____ AVAILABLE DATA

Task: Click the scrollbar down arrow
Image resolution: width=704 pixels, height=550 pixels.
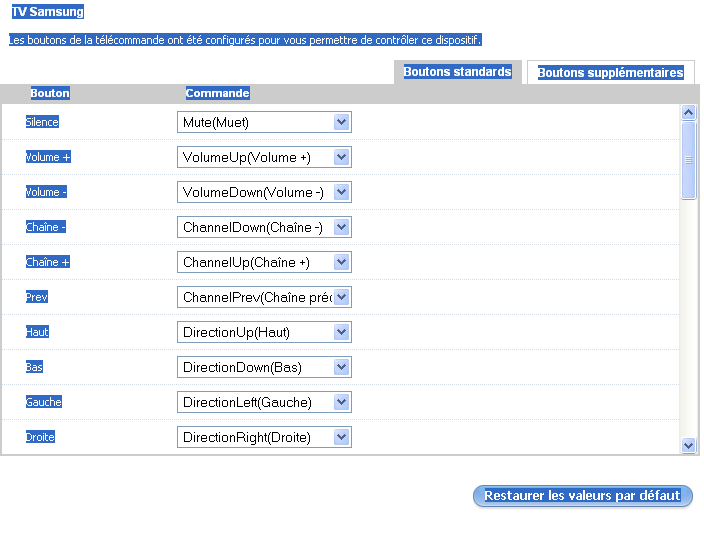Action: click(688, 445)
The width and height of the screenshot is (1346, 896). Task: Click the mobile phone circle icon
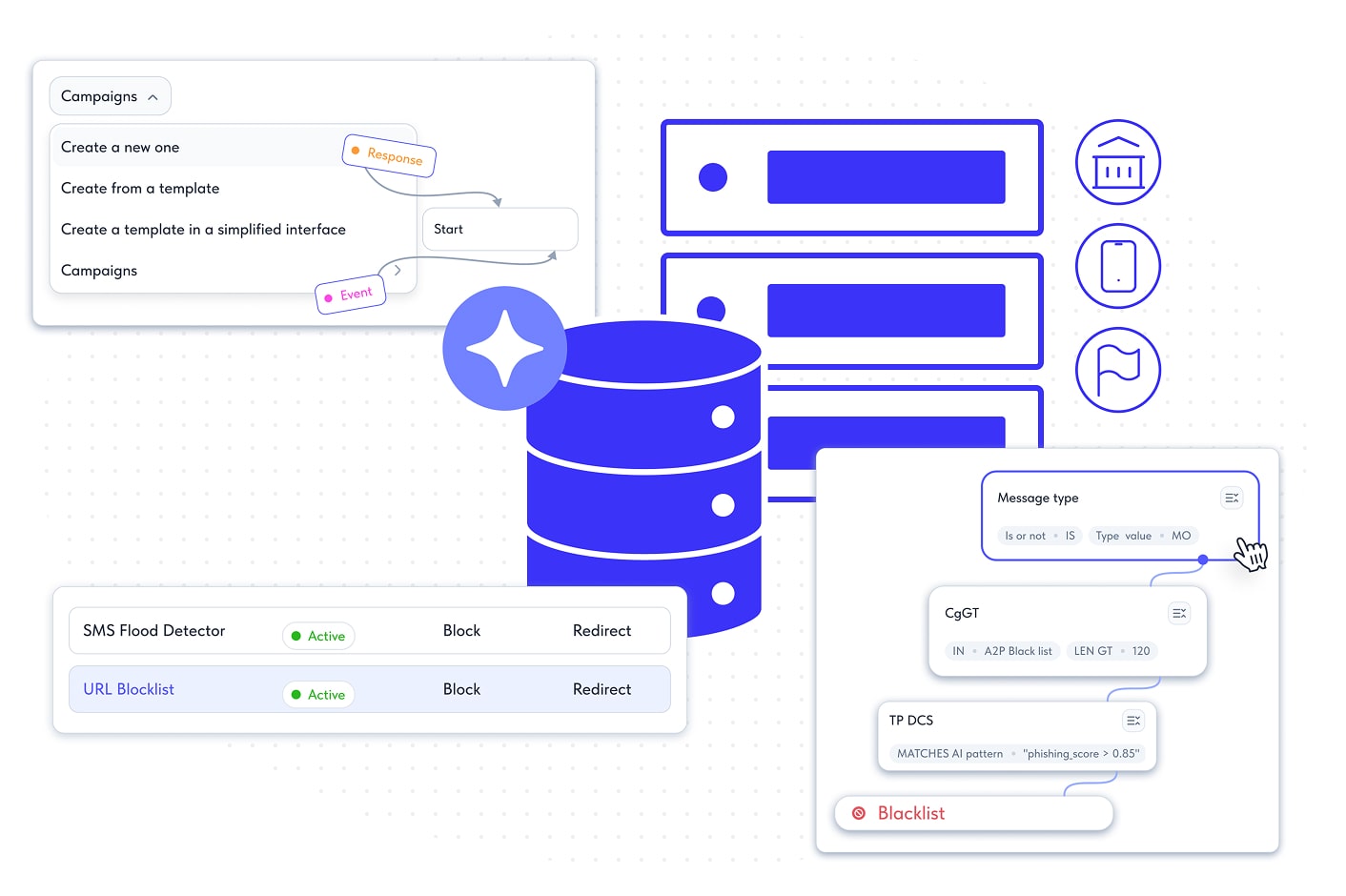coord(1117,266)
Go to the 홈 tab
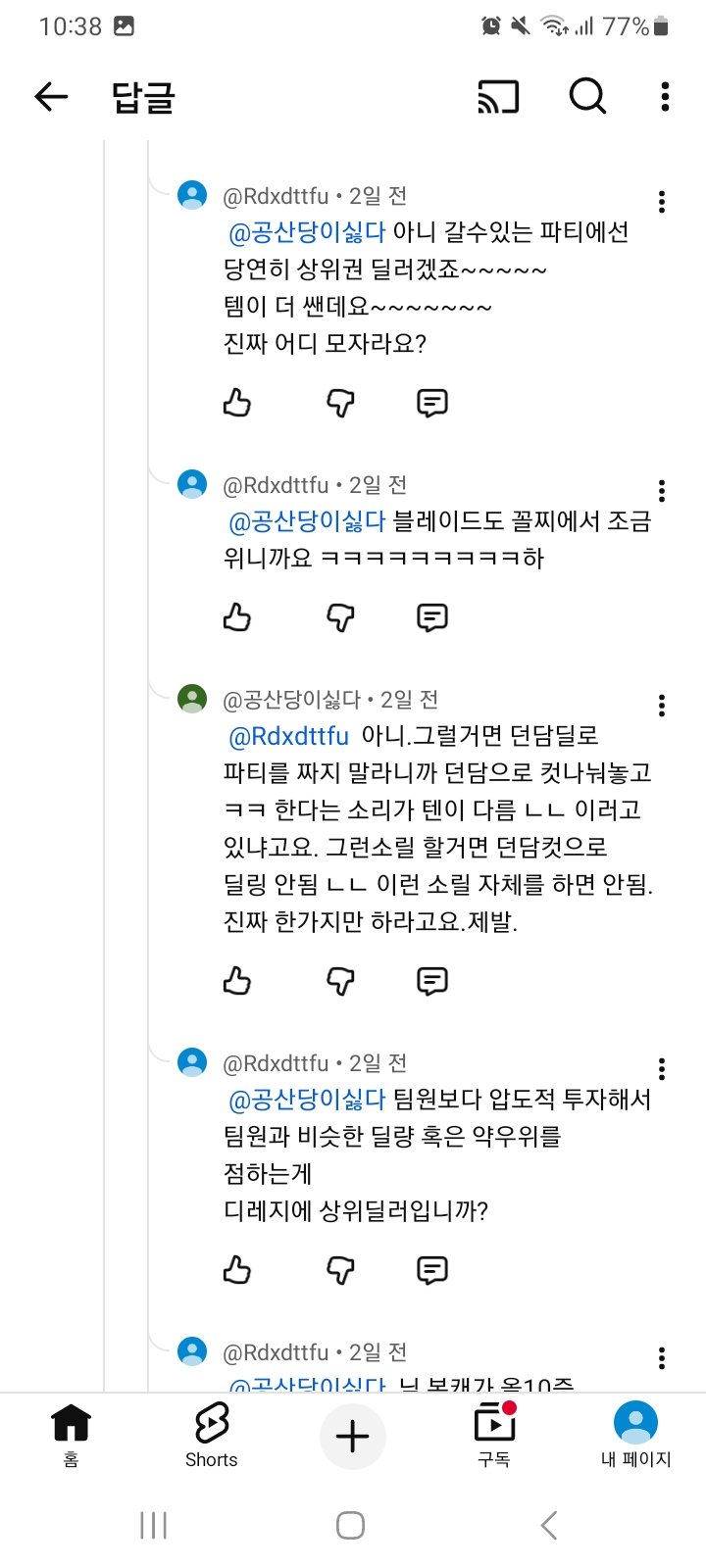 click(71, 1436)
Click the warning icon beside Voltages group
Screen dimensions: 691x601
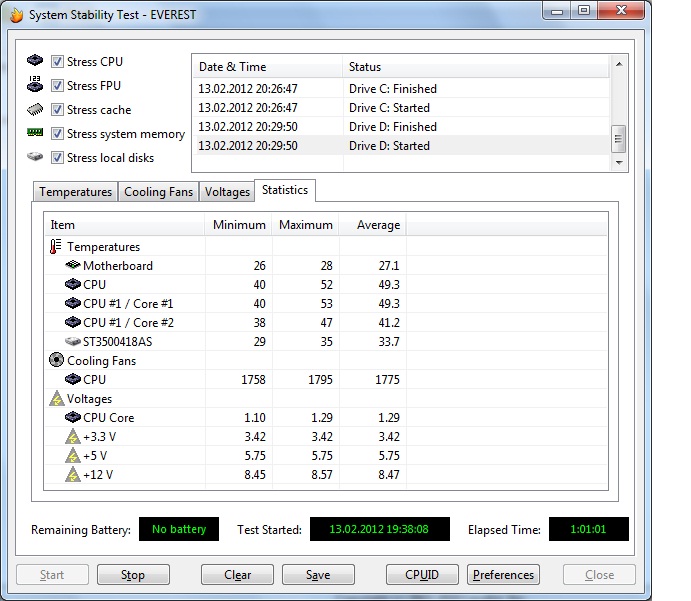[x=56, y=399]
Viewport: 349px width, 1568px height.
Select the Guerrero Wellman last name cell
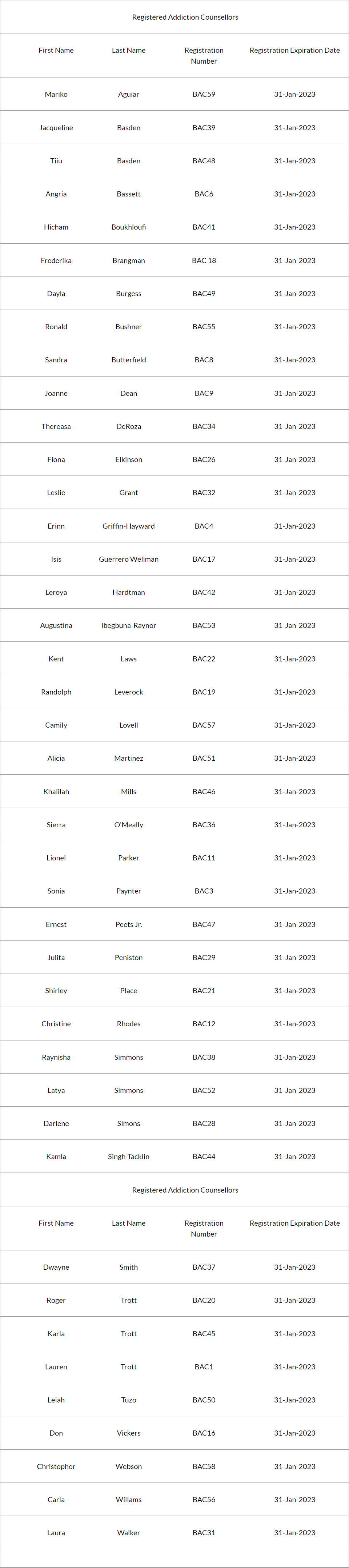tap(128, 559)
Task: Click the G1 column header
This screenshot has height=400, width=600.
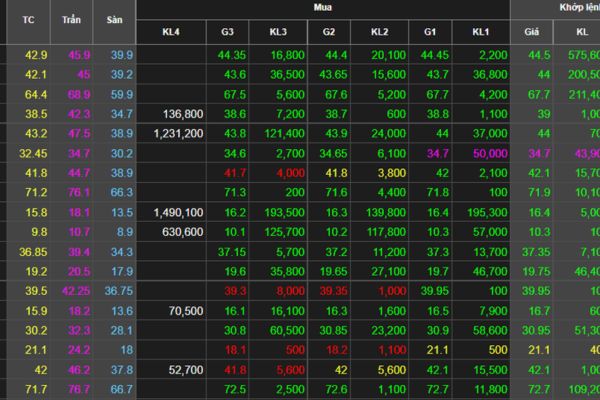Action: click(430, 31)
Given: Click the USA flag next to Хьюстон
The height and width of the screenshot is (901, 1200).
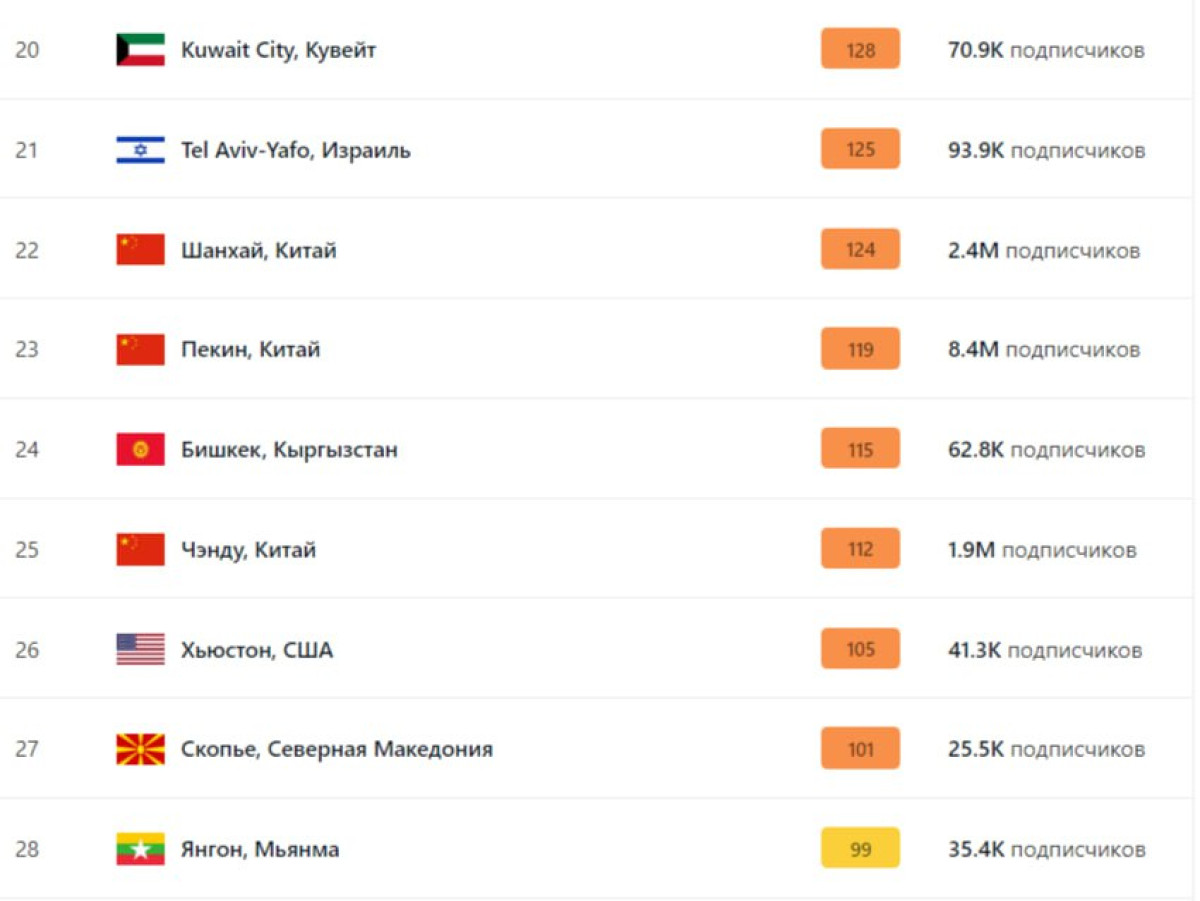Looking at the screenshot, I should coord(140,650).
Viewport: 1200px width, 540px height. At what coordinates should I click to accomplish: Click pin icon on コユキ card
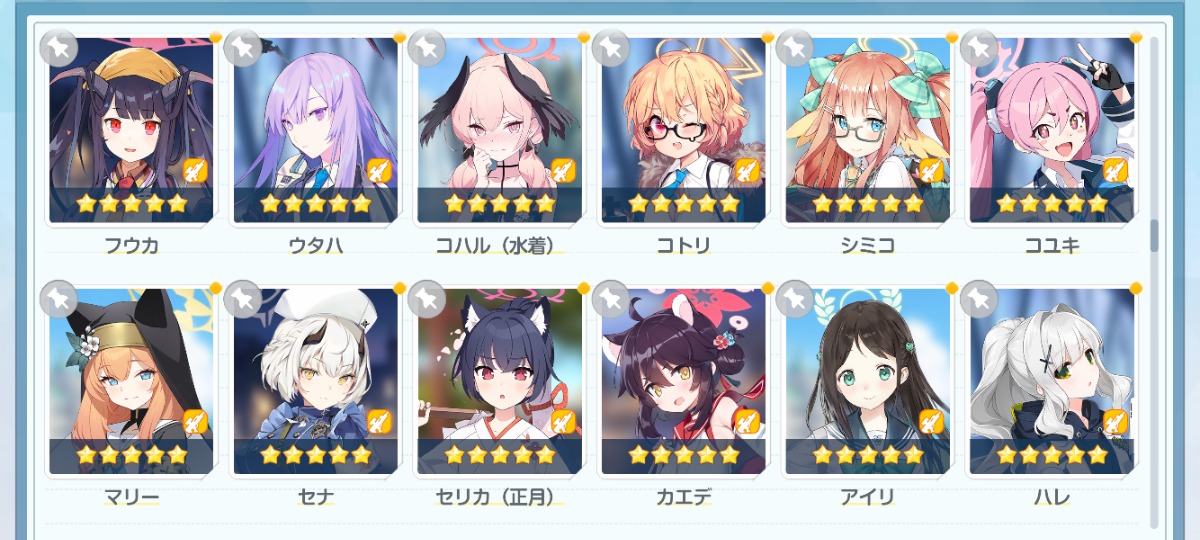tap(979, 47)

________

=== WHAT IS BEING ASKED ===
For the entries above, print exactly the lines between the one with "Select the Guerrero Wellman last name cell" and the one with "Given: Click the USA flag next to Хьюстон", inclusive, with no pictures.

=== RESPONSE ===
Select the Guerrero Wellman last name cell
tap(128, 559)
Task: Click the G1 column header
This screenshot has height=400, width=600.
Action: click(430, 31)
Given: Click the USA flag next to Хьюстон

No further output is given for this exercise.